**Do this:** In the data below, take the lines from the one with "Where should I" up to and including the one with "coord(922,29)", and switch "Home page" to "Start page" while keeping everything else unchanged. Give back only those lines, and leave the pictures out.

**Records provided:**
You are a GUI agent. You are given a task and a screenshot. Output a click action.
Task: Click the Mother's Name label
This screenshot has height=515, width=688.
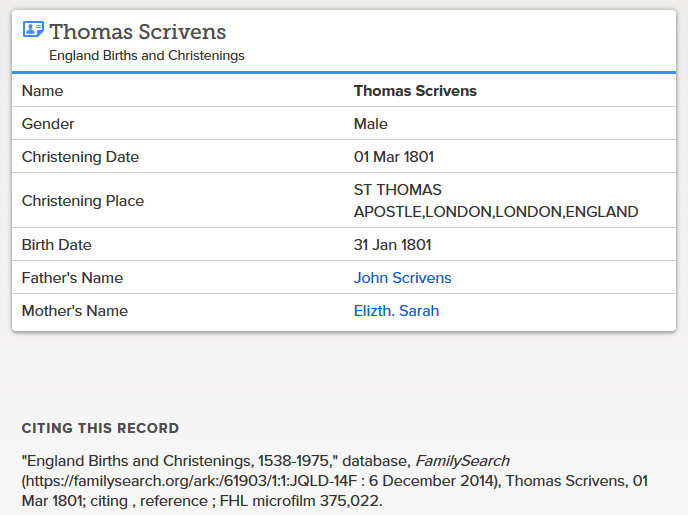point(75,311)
==
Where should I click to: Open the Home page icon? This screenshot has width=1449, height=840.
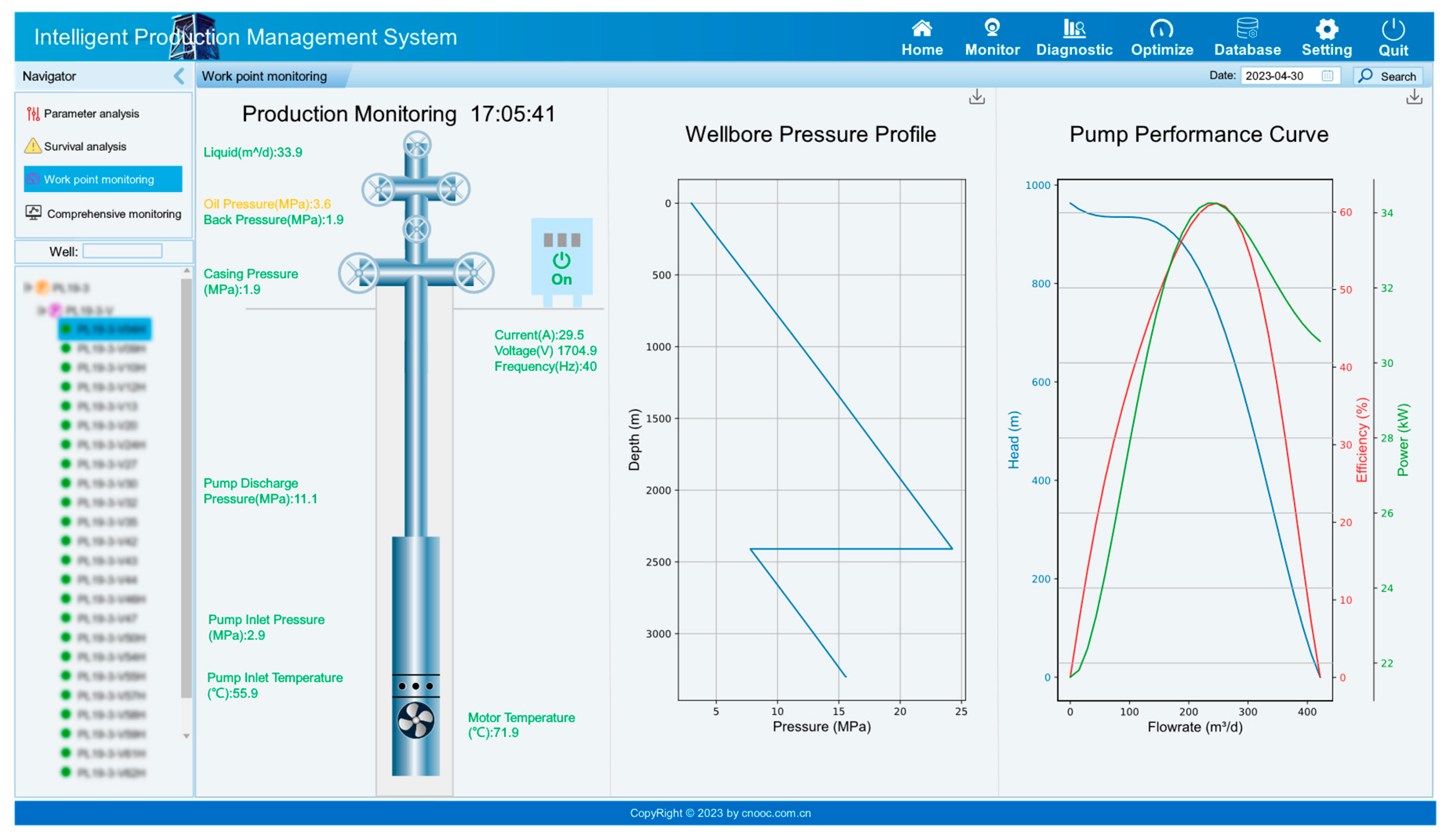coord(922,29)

**Answer below:**
Where should I click to: Open the Start page icon? This screenshot has width=1449, height=840.
coord(922,29)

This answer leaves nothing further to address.